- [YOUR INSTRUCTIONS]: Copy out the entries that follow exactly, leaving out the pictures.

- [SUPPLIED DATA]:
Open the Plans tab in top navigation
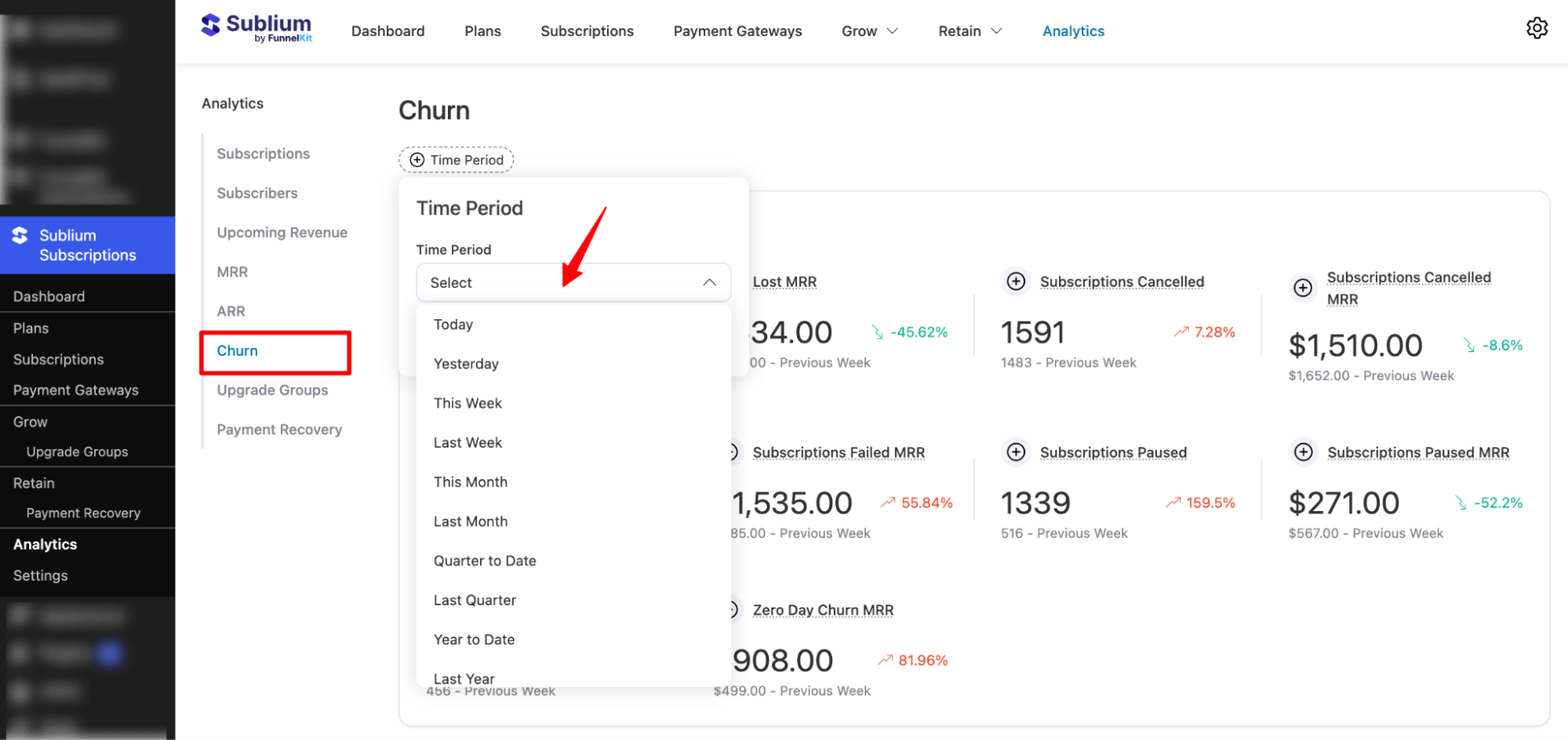 coord(482,31)
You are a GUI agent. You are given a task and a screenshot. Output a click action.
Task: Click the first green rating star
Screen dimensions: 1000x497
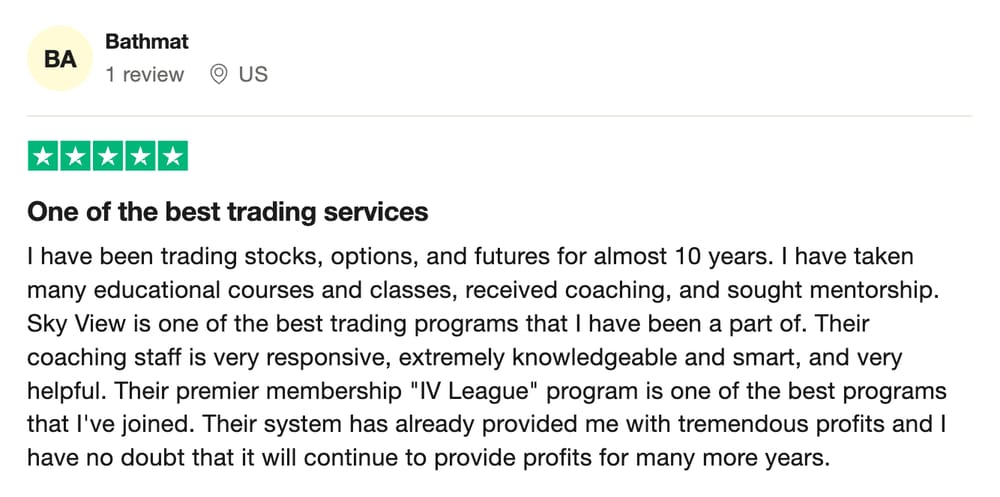click(43, 156)
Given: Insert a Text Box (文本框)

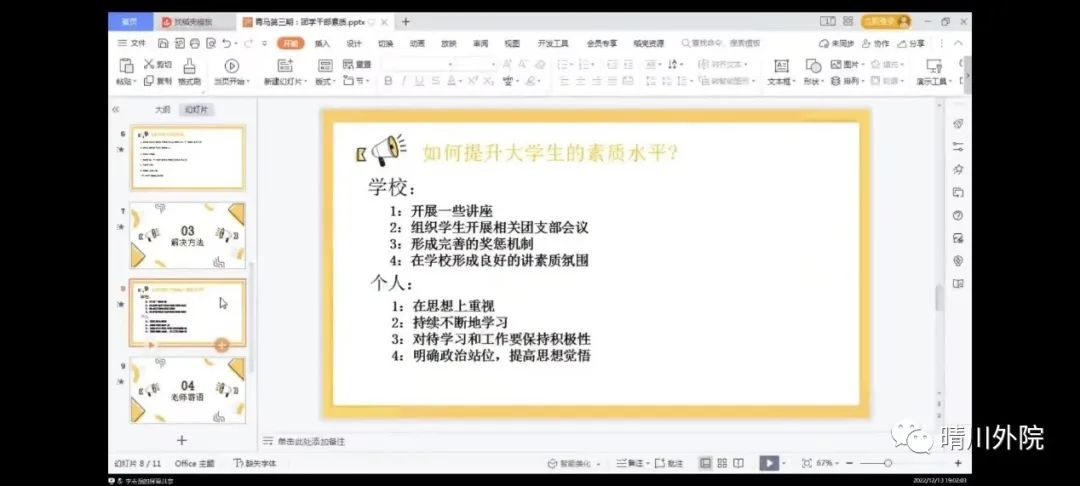Looking at the screenshot, I should point(779,66).
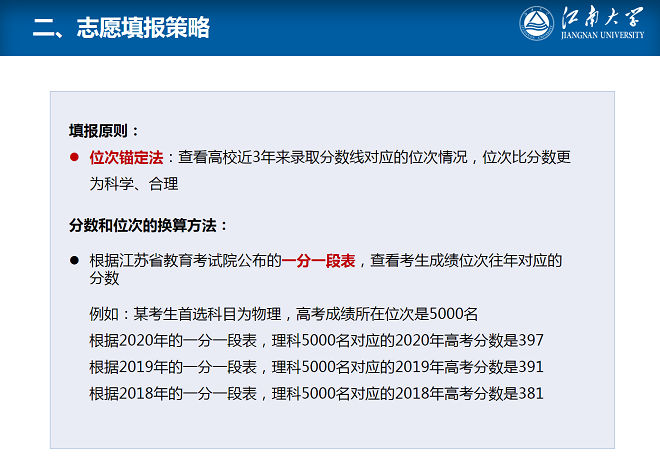The image size is (660, 465).
Task: Click the 2018年 score conversion line
Action: 316,393
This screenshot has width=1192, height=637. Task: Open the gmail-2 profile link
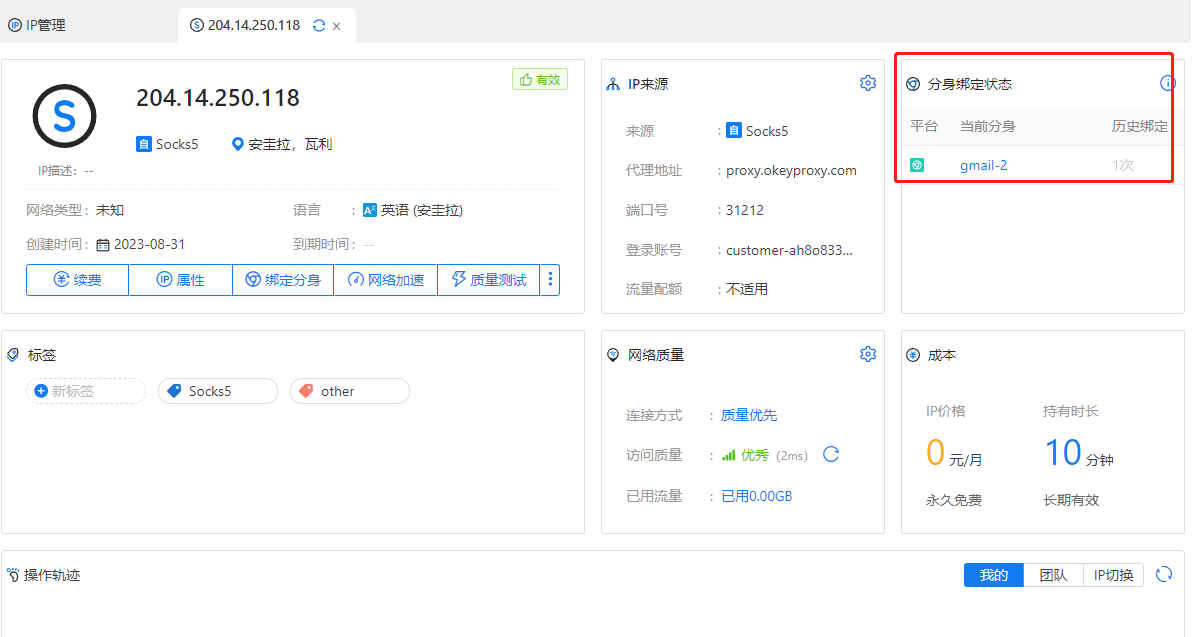pos(983,165)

- [TASK SOLUTION]:
Open the Plans tab in top navigation
 coord(482,31)
You are a GUI agent. You are given a task and a screenshot. Output a click action.
Task: Click the first green rating star
Screen dimensions: 1000x497
click(43, 156)
Given: Insert a Text Box (文本框)

Looking at the screenshot, I should point(779,66).
The image size is (660, 465).
Task: Click the 2018年 score conversion line
Action: 316,393
This screenshot has width=1192, height=637. Task: Open the gmail-2 profile link
pos(983,165)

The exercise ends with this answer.